KPMG projects slow GDP growth in 2023.

 KPMG projects slow GDP growth in 2023.

Nigeria’s Gross Domestic Product will grow at a relatively slow pace of 3 per cent in 2023 due to challenges associated with the naira redesign and political transition, a report by KPMG has stated.

The multinational consulting firm, in its newly released ‘2023 Global Economic Outlook’, said an expected slowdown in the global economy and its trade and financial flows implications are likely to drag on the country’s GDP, which recorded eight consecutive quarters of growth, following its exit from the pandemic-induced recession in 2020.

The Nigerian economy ended the past year with a GDP growth rate of 3.52% in Q4 2022 compared with 2.25% in Q3 2022 with growth averaging 3.10% over 2022.

The report also noted that key non-oil sectors such as manufacturing, trade, accommodation and food services will be negatively affected by the naira redesign policy introduced by the Central Bank of Nigeria in the last quarter of 2022.

News reports that in October 2022, the CBN Governor, Godwin Emefiele, announced plans to redesign the old N200, N500 and N1,000 notes which sparked widespread condemnation by economists, politicians and other relevant stakeholders.

Apply what you read
a – In the article on KPMG's GDP forecast, what was Nigeria's GDP growth rate in Q4 2022?
b – Set down word for word everything in the article on KPMG's GDP forecast from "The multinational consulting" down to "3.10% over 2022.".
c – Resume the article on KPMG's GDP forecast, picking up after its last sentence.

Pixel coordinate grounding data
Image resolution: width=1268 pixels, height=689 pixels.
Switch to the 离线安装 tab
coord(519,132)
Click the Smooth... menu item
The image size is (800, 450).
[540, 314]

Exercise responses
a – 3.52%

b –
The multinational consulting firm, in its newly released ‘2023 Global Economic Outlook’, said an expected slowdown in the global economy and its trade and financial flows implications are likely to drag on the country’s GDP, which recorded eight consecutive quarters of growth, following its exit from the pandemic-induced recession in 2020.

The Nigerian economy ended the past year with a GDP growth rate of 3.52% in Q4 2022 compared with 2.25% in Q3 2022 with growth averaging 3.10% over 2022.

c –
Part of the report read, “We expect Nigeria’s GDP to continue to grow at a relatively slow pace of 3% in 2023 due to the slowdown in economic activity that typically characterizes periods of political transition in Nigeria.

“Furthermore, the spillover from an expected slowdown in the global economy in 2023 and its trade and financial flows implications are expected to drag on GDP.

“Consequently, growth will be negatively affected by the Naira Redesign Policy introduced in Q4 2022 and Q1 2023 and its implications on key non-oil sectors like manufacturing, trade, accommodation and food services, transportation and other services, further slowing down overall GDP growth in 2023.”

The report further projected that the incoming administration of the President-elect, Bola Tinubu, will have to contend with challenges characterised by fragile and slow economic growth and challenges in the foreign exchange market adding that government revenue may remain inadequate to support much-needed expenditure.

“A new government is set to take over from the current administration in May 2023. It will, however, face a deeply rooted challenging environment, characterised by fragile and slow economic growth and challenges in the foreign exchange market. Additionally, government revenue remains inadequate to support much-needed expenditure, leading to a high debt stock and high debt service payments.”

The report also noted that the oil sector contracted by 19.22 per cent, due to pipeline vandalism, oil theft, low investment, and other operational challenges. As a result, oil production dropped from 2.07 million barrels to 1.0 million barrels.

Commenting on the report, the Global Head of Clients & Markets, KPMG International, Regina Mayor, said, “The phrase that has overwhelmingly dominated conversations – from boardrooms to political chambers and main streets has been the cost-of-living crisis. The impact of such a lengthy period of uncertainty is being felt by everyone and that’s reflected in KPMG’s latest Global Economic Outlook.”